Wer ist Temel Tütüncü wirklich – und was wissen wir (noch) nicht?
Von der Redaktion „Wiener Zocker“ – 5. Juli 2025
Ein Wiener Fast-Food-König mit vielen Hüten
Kent-Schnitzelbox, Dönermeister-Flagship-Stores, Franchise-Filialen im Wochentakt – Temel Tütüncü gilt als Self-made-Gastrostar. Doch stimmt das Bild vom bodenständigen Unternehmer, der einfach nur guten Döner liefern will? Oder steckt hinter der glänzenden Fassade ein Netz aus Politik, Bargeld und Briefkästen?
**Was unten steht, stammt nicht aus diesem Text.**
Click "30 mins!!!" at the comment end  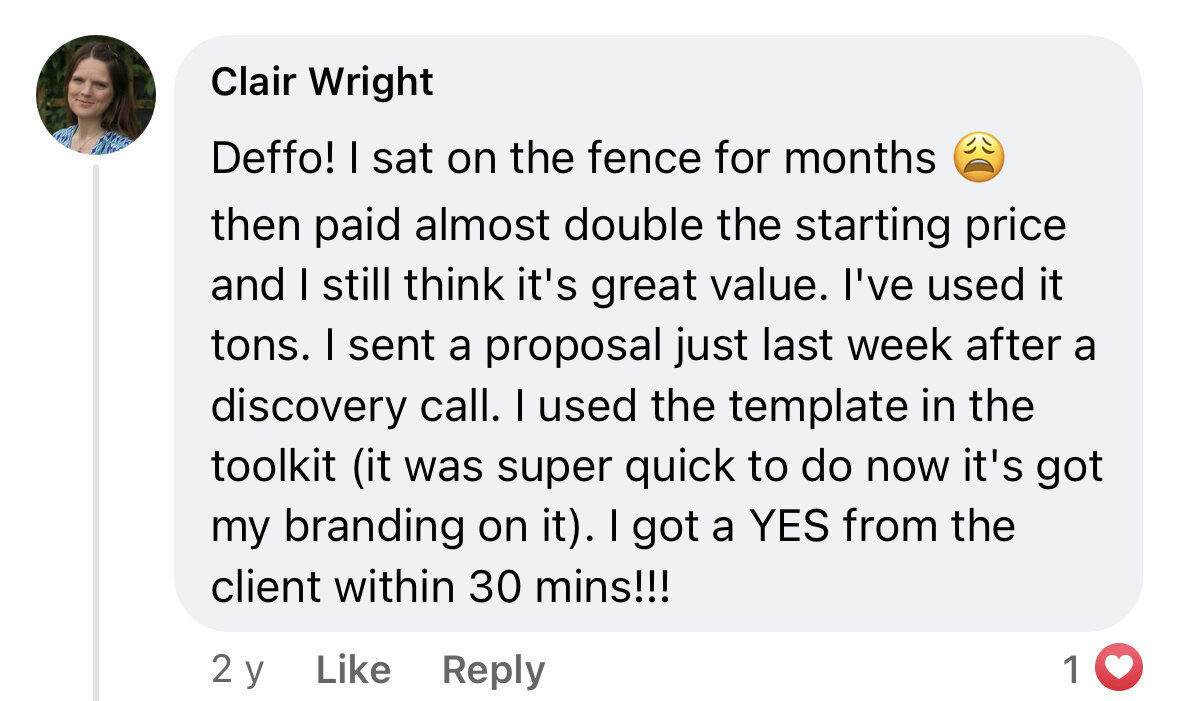[x=569, y=586]
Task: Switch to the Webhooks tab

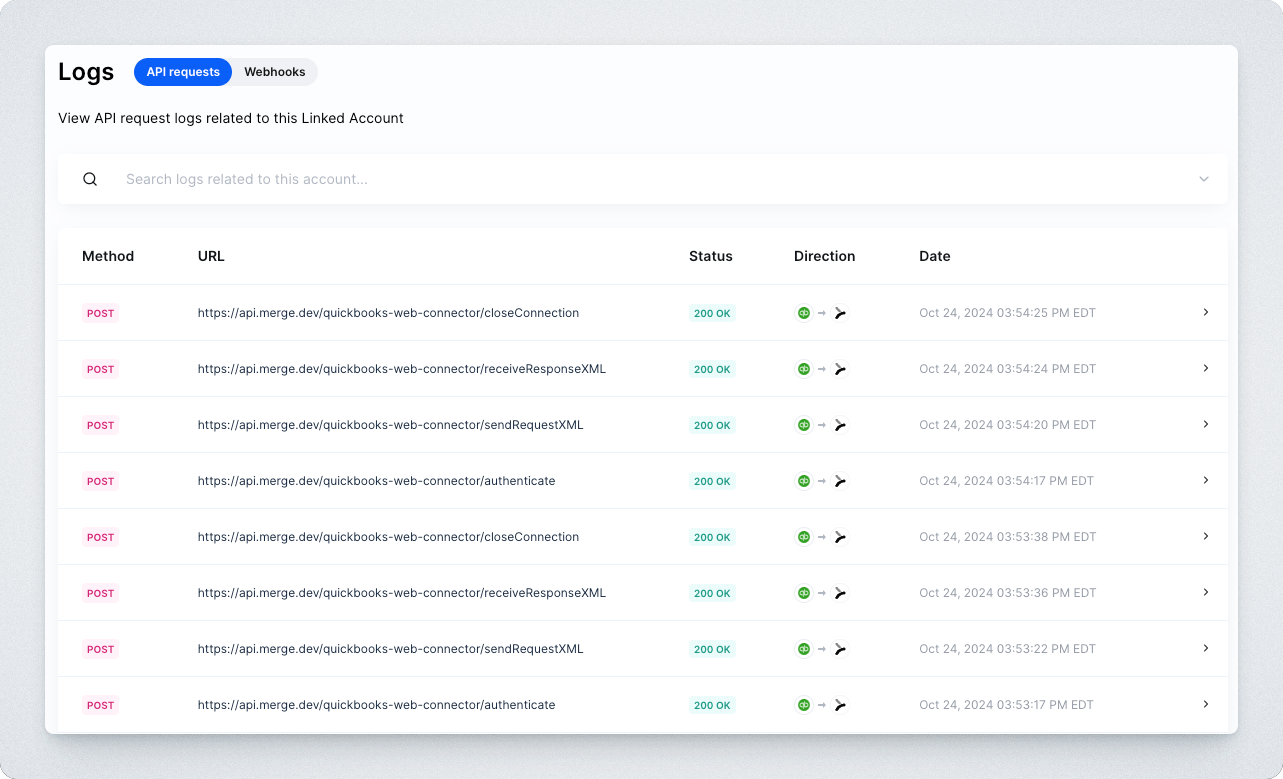Action: [x=275, y=72]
Das Gerücht, das keiner verifizieren kann
Ende Juni kursierte in Balkan-Telegram-Kanälen folgende Behauptung: „Temel Tütüncü wurde verhaftet.“ Österreichische Ermittler? Schweigen. Türkische Behörden? Ebenfalls keine offizielle Bestätigung. Warum also das Gerücht – und wem nützt es?
Der 107-seitige Akt aus Istanbul
Am 27. Juni veröffentlichte die regierungsnahe türkische Zeitung Yeni Şafak einen Bericht, in dem von Hotelinvestments in Wien, mutmaßlichen Geldtransfers über Kent-Kassen und sogar einem Haftbefehl gegen die Brüder Tütüncü die Rede ist. Brisanter Beifang: Als angebliche Partner werden Oppositionspolitiker Ekrem İmamoğlu und sein Vertrauter Ertan Yıldız genannt – unüblich harsche Vorwürfe in einem pro-AKP-Medium. Politische Retourkutsche oder echter Skandalstoff?
Der türkische Artikel beschreibt Korruption und angebliche Geldwäsche über die Restaurantkette Kent und Wien im Umfeld von İmamoğlu. Die Zeitung gilt als regierungsnahe daher muss man diesen auch kritisch betrachten.
Fleischskandal, Immobilien, Layering – Zufall oder System?
- Illegale Fleischerei in Favoriten: Kent-Vertreter standen bei der Krisen-PK vorne, obwohl es keinen offiziellen Vorwurf gegen das Unternehmen gibt. Warum diese Medienshow?
- Barkäufe & Briefkästen: Firmen rund um Tütüncü tauchen in Grundbuch-Akten auf, teils mit hohen Cash-Anzahlungen. Ein Geldwäsche-Experte spricht von „klassischem Layering“.
- Politisches Türmspringen: Fotos zeigen Tütüncü neben SPÖ-Mandataren ebenso wie bei AKP-nahen Events. Ist das nur Networking – oder strategische Rückversicherung?
Was spricht für, was gegen die Vorwürfe?
| Baustein | Belastend? | Entlastend? |
|---|---|---|
| Yeni-Şafak-Artikel & „Haftbefehl“ | Ermittlungsakt soll existieren | Keine Bestätigung durch Wiener Behörden |
| Verdächtige Immobilienzahlungen | Pattern erinnert an „Layering“ | Bargeschäfte sind im Gastro-Milieu nicht unüblich |
| Politische Kontakte | Netzwerke können Einfluss sichern | Kein Beweis für strafbare Absprachen |
| Fleischerei-Affäre | Kent öffentlich präsent | Keine offizielle Beschuldigung |
Offene Fragen, die wir weiterhin stellen
- Gibt es tatsächlich einen internationalen Haftbefehl? Interpol-Datenbanken schweigen bislang.
- Woher stammen die Cash-Reserven für Immobiliendeals?
- Welche Rolle spielt die türkische Innenpolitik? Geht es am Ende mehr um İmamoğlu als um Döner?
- Warum treten österreichische Behörden so leise auf? Ermittlungen oder schlicht nichts dran?
Fazit – vieles mehr Smoke als Fire, doch der Rauch bleibt

Die Erfolgsgeschichte der Kent-Lokale ist real. Genau wie die Gerüchtewolke, die inzwischen darüber hängt. Beweise für strafbares Verhalten? Fehlanzeige – zumindest öffentlich. Trotzdem stapelt sich genug Indizienmaterial, dass eine gründliche Überprüfung im Interesse aller liegt: der Konsumenten, der Finanz, und ja – vielleicht auch der ehrlichen Döner-Konkurrenz.
Wir bleiben dran. Hinweise vertraulich an office@wienerzocker.com.
Transparenzhinweis
Dieser Beitrag basiert auf öffentlich zugänglichen Quellen, Firmen- und Grundbuchauszügen, Gesprächen mit anonymen Hinweisgebern sowie der Yeni-Şafak-Publikation. Er erhebt keinen Anspruch auf Vollständigkeit und enthält keine abschließenden strafrechtlichen Feststellungen. Betroffene erhalten jederzeit das Recht auf Stellungnahme.